6. 2.5 Summary and Further Reading (including Information on Seminar Exercises)

Watch

The part 2 safety and security videos from our industrial partners in the module with Copyrighted Material.

Read

Elective

Mandatory

Seminar Description
Area Visualization
Data Assets Visualization
Security Visualization

Do

1. For the first part of the seminar day:

(Possibly together with others) Study the framework given to you, and put together a 25-minute presentation, emphasising:
- What is the history of the framework (who put it together and why)?
- How does the framework relate to the 4+1 principles of assurance?
- Is it implicit or explicit?
- What are its special characteristics in comparison to other frameworks?

You hand in the presentation here in a PPTx format, with what you aim to say during the presentation in the notes to each slide.

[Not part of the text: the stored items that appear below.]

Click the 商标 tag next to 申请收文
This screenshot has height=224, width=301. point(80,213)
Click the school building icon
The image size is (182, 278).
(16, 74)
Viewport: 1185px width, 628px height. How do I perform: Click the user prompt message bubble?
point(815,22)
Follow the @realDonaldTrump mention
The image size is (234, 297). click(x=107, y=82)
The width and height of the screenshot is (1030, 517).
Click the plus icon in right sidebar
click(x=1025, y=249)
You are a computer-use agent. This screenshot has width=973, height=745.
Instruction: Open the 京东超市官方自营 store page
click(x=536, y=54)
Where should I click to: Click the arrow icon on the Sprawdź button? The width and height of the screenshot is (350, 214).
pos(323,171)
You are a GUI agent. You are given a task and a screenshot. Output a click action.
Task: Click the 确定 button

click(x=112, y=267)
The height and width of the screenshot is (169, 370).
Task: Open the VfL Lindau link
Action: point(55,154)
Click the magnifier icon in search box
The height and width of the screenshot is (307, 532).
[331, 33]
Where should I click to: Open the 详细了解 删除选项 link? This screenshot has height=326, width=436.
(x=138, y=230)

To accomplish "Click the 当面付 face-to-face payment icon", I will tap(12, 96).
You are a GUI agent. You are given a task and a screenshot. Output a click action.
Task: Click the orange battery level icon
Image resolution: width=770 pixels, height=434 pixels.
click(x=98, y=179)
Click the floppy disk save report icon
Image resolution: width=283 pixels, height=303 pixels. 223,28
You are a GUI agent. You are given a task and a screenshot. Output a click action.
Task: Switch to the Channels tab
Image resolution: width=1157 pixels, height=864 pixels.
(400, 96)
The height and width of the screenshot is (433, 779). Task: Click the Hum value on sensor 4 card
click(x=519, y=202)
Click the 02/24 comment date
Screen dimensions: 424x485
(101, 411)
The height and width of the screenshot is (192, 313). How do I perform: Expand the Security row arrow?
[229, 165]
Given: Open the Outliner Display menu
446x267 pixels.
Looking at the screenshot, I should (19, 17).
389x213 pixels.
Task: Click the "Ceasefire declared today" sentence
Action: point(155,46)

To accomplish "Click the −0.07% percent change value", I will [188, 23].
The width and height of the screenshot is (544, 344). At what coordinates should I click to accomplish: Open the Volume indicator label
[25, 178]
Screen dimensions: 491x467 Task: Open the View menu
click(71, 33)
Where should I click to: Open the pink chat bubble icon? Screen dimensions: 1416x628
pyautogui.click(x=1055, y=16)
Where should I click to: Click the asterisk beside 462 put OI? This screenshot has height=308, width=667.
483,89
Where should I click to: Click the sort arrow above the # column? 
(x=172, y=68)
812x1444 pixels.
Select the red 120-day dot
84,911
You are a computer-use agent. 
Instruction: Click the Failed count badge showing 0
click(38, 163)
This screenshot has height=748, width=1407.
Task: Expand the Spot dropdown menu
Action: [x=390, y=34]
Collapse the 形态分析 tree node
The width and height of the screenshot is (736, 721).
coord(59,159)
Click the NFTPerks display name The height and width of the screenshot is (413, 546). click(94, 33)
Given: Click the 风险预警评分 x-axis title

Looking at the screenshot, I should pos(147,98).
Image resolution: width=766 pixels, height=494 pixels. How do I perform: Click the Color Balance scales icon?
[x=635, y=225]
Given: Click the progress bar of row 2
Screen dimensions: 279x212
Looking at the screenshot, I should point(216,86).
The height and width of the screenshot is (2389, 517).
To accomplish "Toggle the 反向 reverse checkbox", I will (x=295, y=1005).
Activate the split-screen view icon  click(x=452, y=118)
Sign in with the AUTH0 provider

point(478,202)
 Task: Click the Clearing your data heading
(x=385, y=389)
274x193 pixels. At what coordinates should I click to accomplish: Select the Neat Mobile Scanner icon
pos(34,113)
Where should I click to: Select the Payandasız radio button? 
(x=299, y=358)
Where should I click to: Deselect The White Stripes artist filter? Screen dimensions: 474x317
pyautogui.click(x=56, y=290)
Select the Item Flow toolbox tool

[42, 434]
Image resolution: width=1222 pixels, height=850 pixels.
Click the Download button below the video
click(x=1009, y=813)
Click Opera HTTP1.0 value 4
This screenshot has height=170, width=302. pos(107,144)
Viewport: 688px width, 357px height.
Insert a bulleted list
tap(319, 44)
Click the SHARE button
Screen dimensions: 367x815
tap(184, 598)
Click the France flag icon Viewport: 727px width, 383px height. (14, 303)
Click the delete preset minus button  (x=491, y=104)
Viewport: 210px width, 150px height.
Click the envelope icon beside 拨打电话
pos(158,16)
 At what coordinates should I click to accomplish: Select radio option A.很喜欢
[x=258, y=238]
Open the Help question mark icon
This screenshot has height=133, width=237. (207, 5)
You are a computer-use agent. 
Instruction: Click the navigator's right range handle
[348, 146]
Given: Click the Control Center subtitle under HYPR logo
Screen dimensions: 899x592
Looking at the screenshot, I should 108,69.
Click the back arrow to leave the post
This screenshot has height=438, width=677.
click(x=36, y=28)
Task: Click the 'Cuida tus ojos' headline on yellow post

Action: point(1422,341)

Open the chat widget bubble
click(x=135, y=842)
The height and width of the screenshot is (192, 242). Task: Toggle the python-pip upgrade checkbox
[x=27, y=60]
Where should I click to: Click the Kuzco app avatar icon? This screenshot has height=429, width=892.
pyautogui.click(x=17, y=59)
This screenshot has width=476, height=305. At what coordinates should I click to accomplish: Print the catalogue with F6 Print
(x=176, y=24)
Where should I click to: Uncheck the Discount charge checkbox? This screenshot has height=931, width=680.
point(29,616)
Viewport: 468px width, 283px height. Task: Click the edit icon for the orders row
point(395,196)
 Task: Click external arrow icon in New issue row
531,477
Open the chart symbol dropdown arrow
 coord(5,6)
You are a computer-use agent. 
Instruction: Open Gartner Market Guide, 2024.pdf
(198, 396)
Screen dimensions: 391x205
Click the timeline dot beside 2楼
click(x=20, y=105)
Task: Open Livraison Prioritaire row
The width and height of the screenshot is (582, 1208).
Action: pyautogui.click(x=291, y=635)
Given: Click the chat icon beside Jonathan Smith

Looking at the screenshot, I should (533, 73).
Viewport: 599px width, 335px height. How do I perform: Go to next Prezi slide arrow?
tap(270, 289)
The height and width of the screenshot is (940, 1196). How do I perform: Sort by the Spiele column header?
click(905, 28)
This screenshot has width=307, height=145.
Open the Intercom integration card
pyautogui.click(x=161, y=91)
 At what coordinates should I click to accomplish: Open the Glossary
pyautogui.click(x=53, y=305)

2. For the second part of the seminar day:

Read through scenario description.
Identify and detail at least three (3) threat actors according to categories you think are important. (For instance, think Who (intent, access, skill, resources...) and How (Reason, Target outcome, ...).) Choose one threat actor which you think is especially important.
What is the objective of this threat actor, and what is the impact if an associated attack is successful? Describe this in a short (one paragraph) attack scenario description.
Identify and detail an attack through which the threat actor could succeed with the objective. Visualize the attack in an Attack Tree. Expand the tree further with other attacks.
Use a structured approach to identify how you might deter, detect, delay, respond or recover from the attacks. E.g., for each node in the Attack Tree, define appropriate controls. If not obvious, motivate the appropriateness of the mitigation (controls) with the impact of a successful attack.
Use a structured approach to identify hazards affected by tampering with the system. E.g., use CRAF to link data security to data safety. Describe one such link in a short (one paragraph) causality description.
Suggest the most important redesign of the system to avoid security affecting safety.
Prepare a short presentation to argue for this redesign, using the material you have put together so far.

You should aim for a system's perspective in this exercise. It is important to realize that the system and its context implies both the likely character of threats/hazards and limitations/opportunities for mitigation measures. Generic approaches ("Give each employee a secure token for accessing the system") are not always possible to use ("Those accessing the system might not all be employees and often replaced.") or meaningless ("The most likely threat is an disgruntled insider with high security clearance."). By contrast, contextual factors can provide opportunities that are not usually present ("We limit the risk of accidents by allowing safe storage even of contraband, if an attacker has made it past X security barriers".)

You hand in the presentation here in a PPTx format, with what you aim to say during the presentation in the notes to each slide.